(Items from a dataset)

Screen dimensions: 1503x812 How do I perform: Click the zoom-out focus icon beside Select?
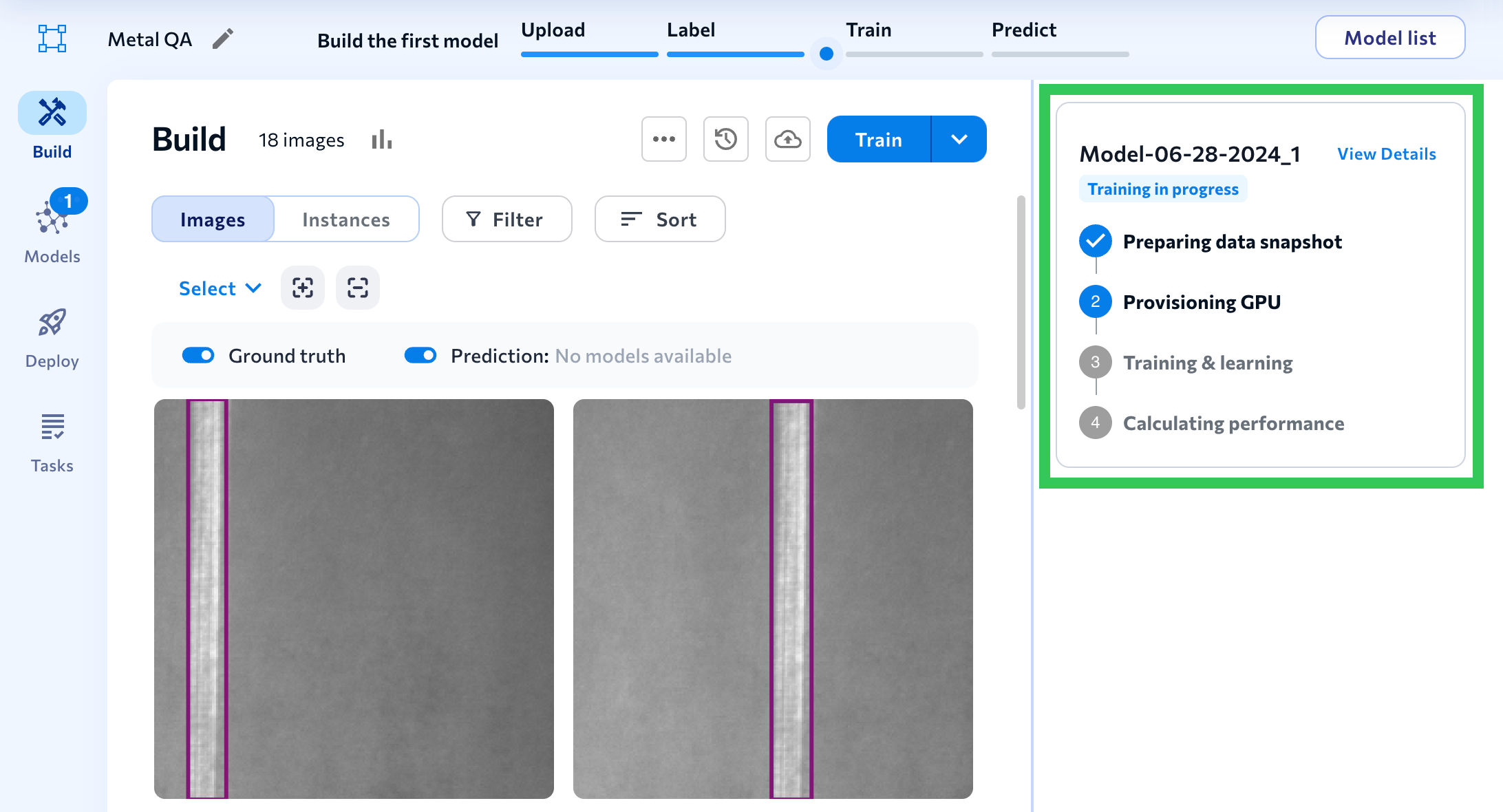(x=358, y=288)

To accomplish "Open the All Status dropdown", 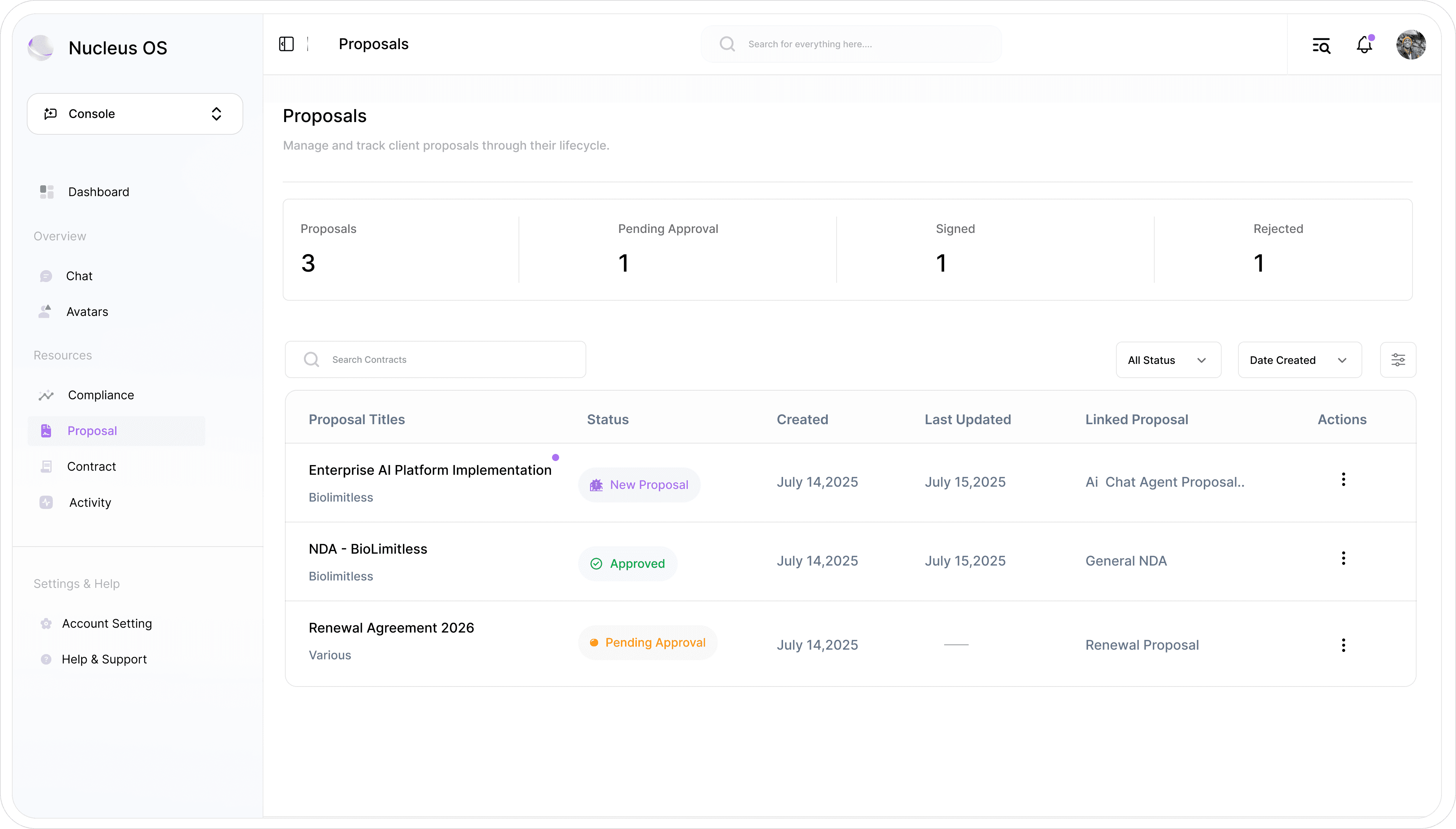I will point(1168,360).
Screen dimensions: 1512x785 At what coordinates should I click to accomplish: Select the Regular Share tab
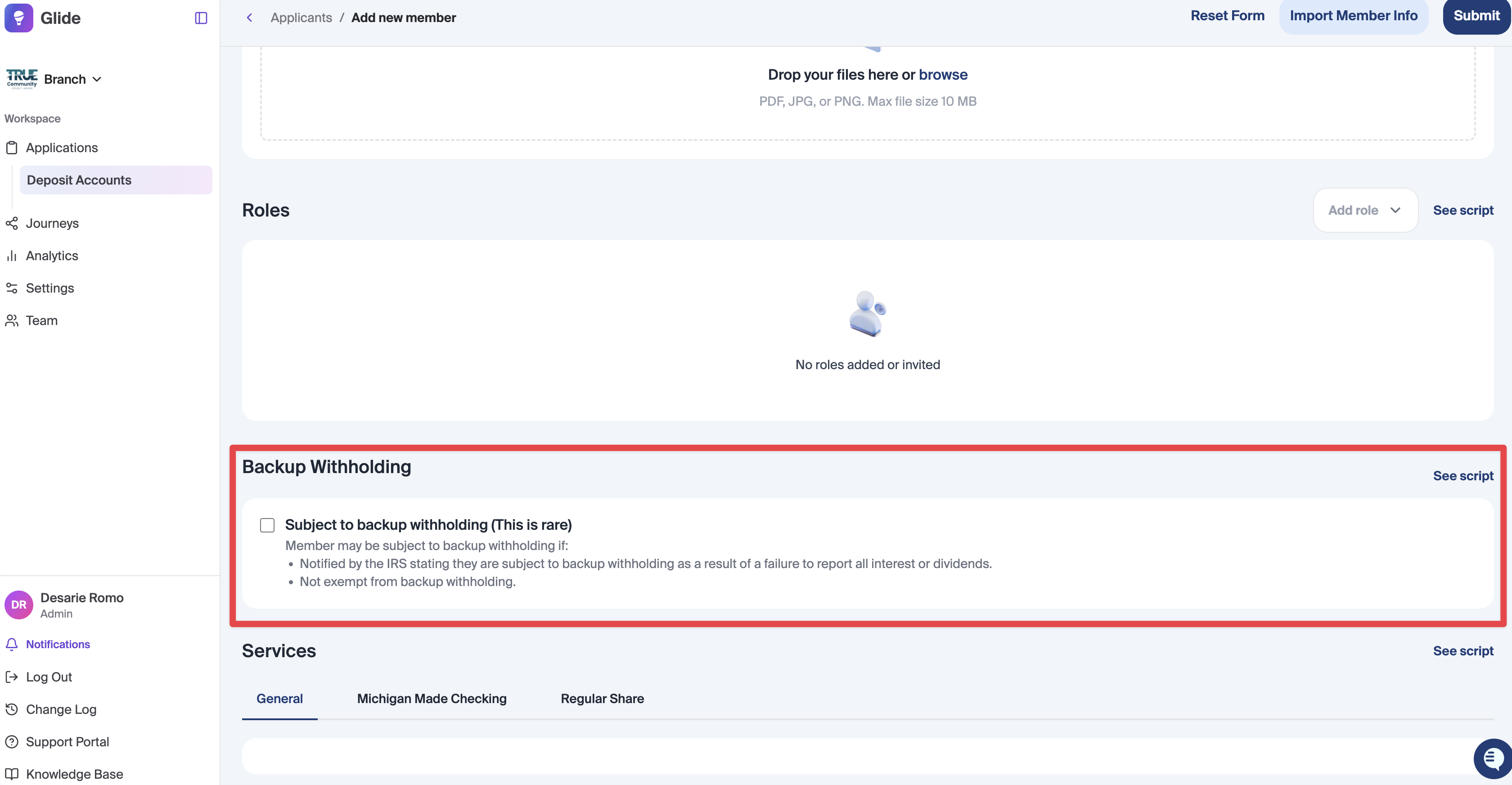pos(602,699)
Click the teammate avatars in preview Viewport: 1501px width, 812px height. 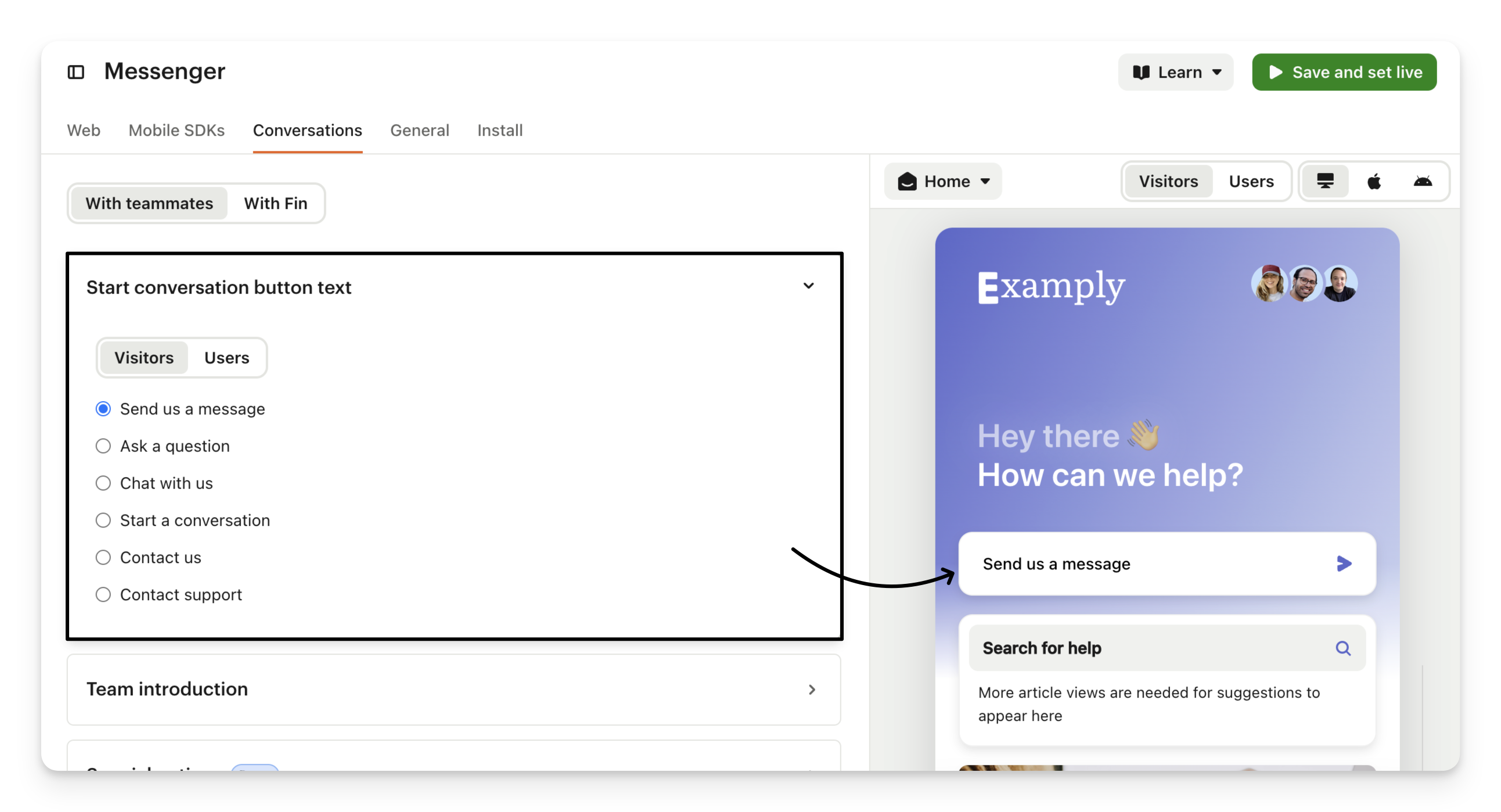[x=1304, y=284]
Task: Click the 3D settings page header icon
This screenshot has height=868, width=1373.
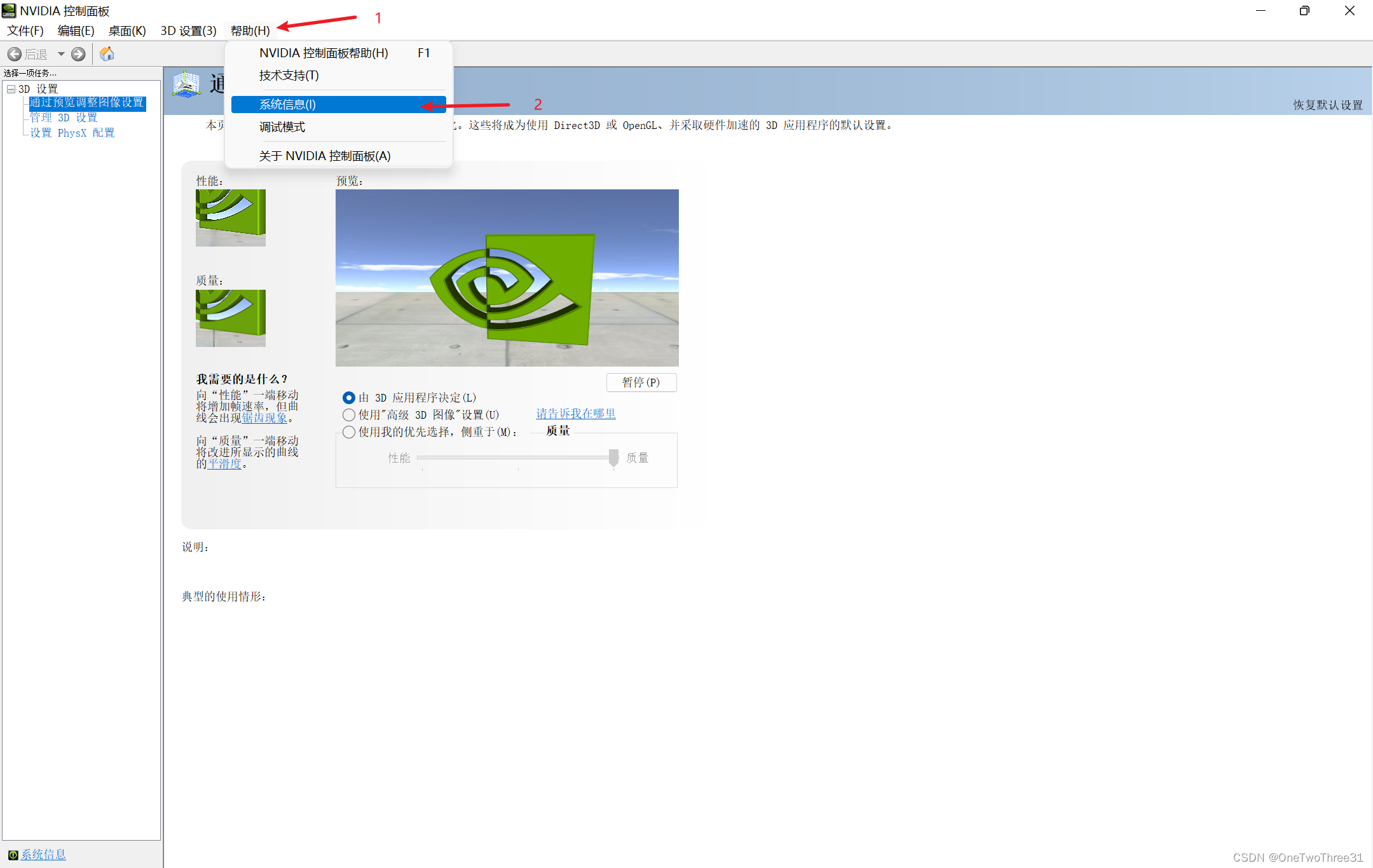Action: [187, 85]
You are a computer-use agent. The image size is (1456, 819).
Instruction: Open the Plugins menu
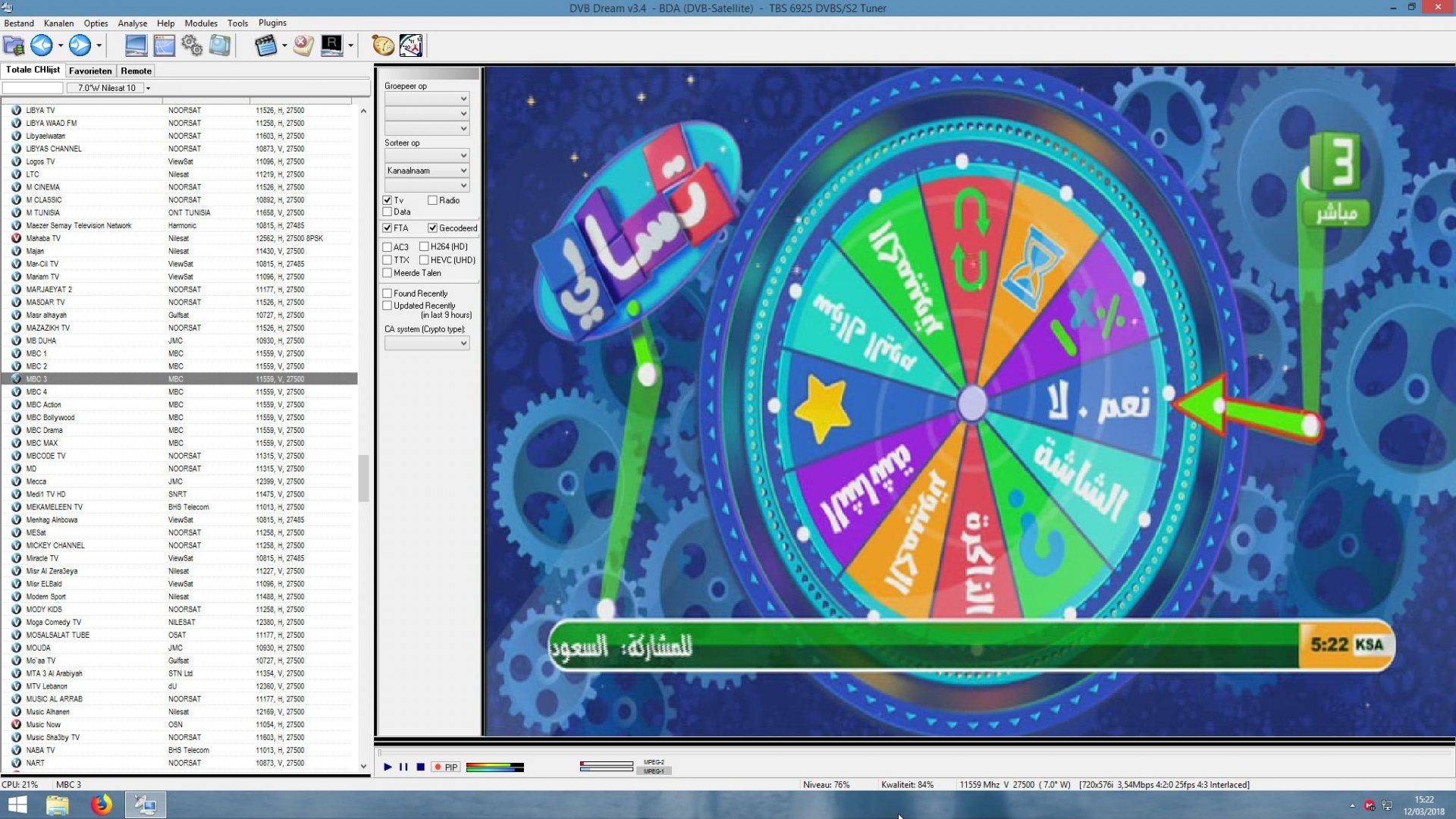271,23
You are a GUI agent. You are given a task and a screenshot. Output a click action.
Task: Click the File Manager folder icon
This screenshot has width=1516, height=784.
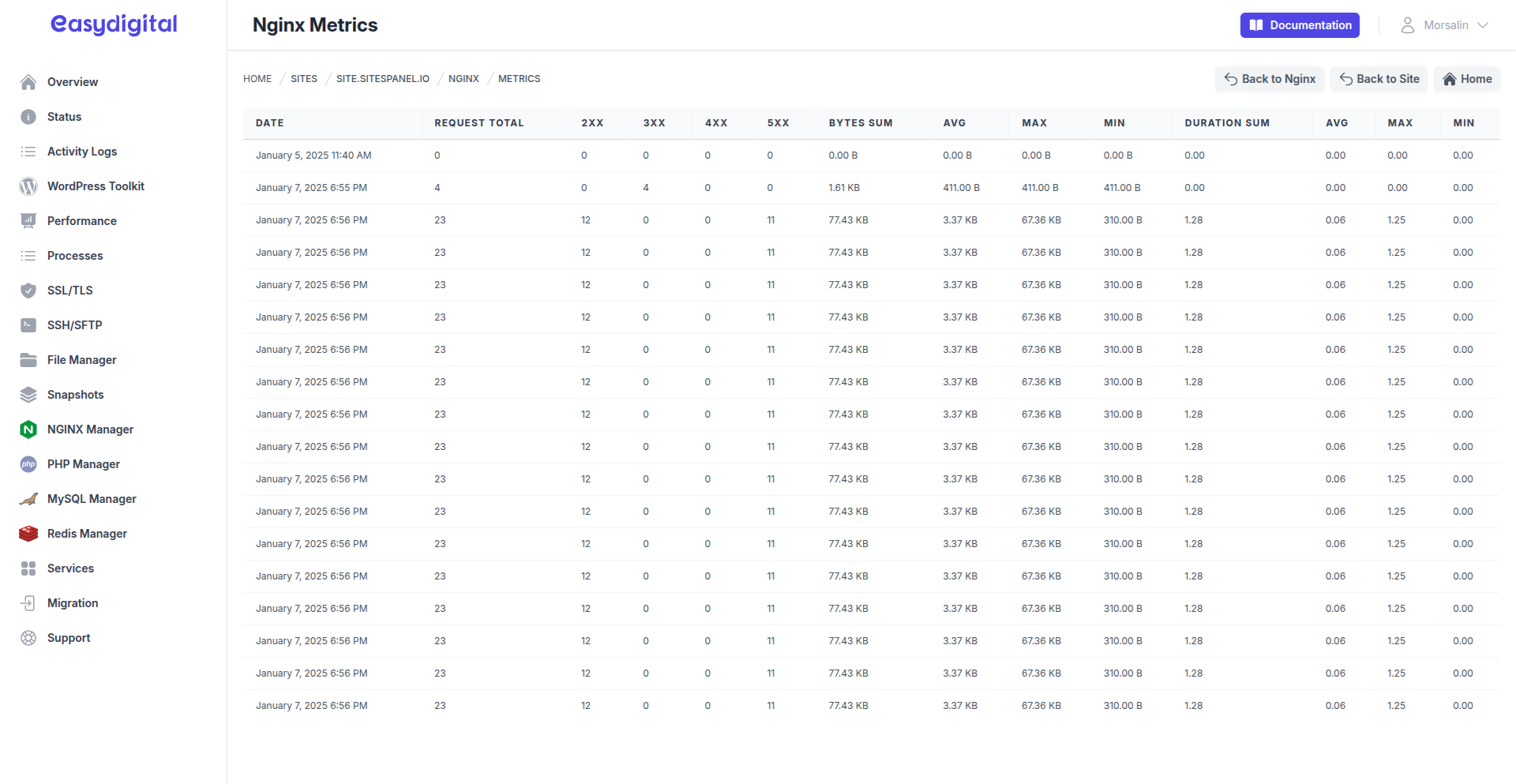pos(28,360)
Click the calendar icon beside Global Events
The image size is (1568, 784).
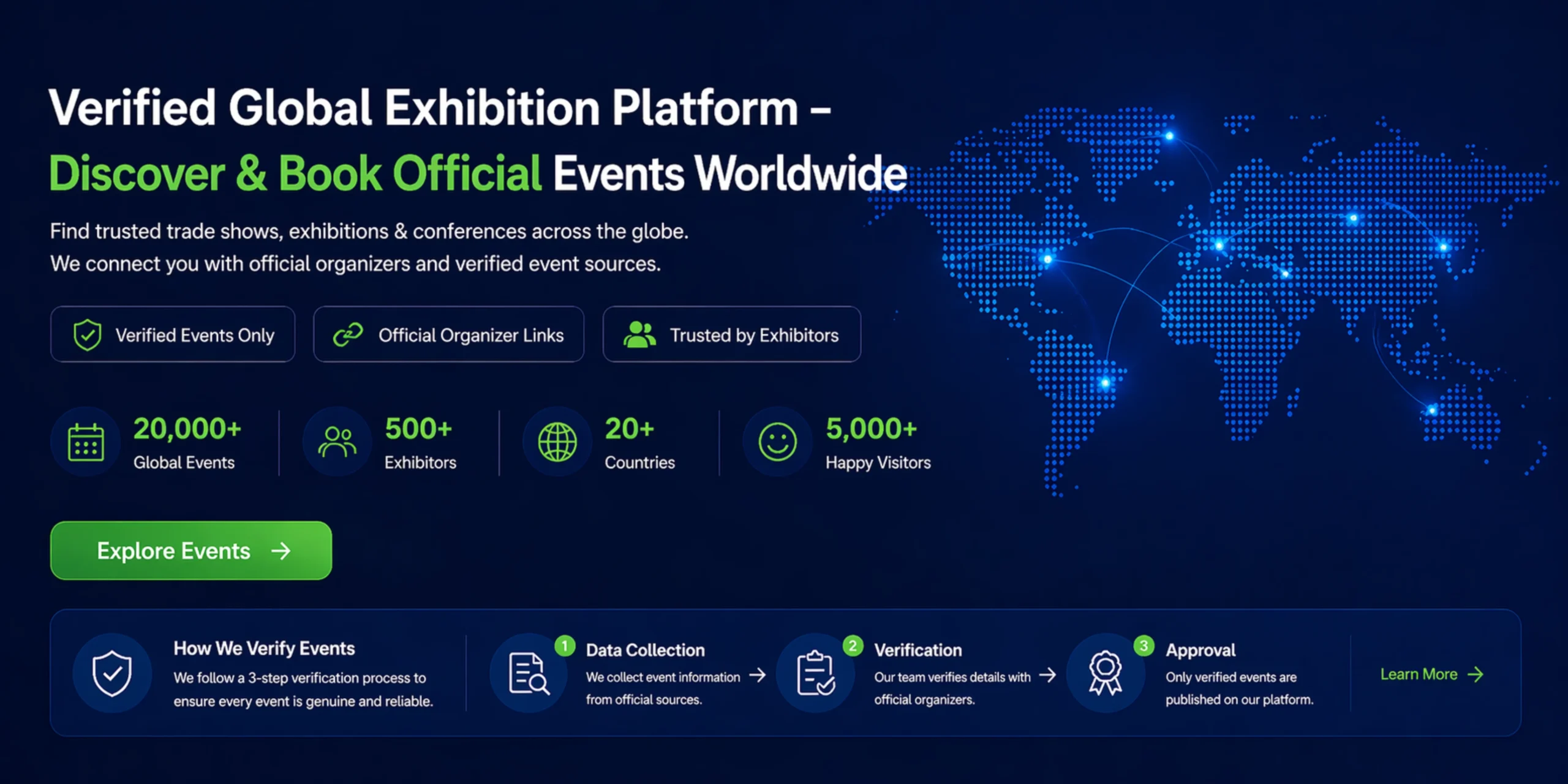click(86, 442)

## PROBLEM STATEMENT
Only the lines containing "agent" are needed; copy each of them from the data.

## ANSWER TO THE PROBLEM
You are a computer-use agent. The image size is (1456, 819).
You are a GUI agent. You are given a task and a screenshot. Output a click action.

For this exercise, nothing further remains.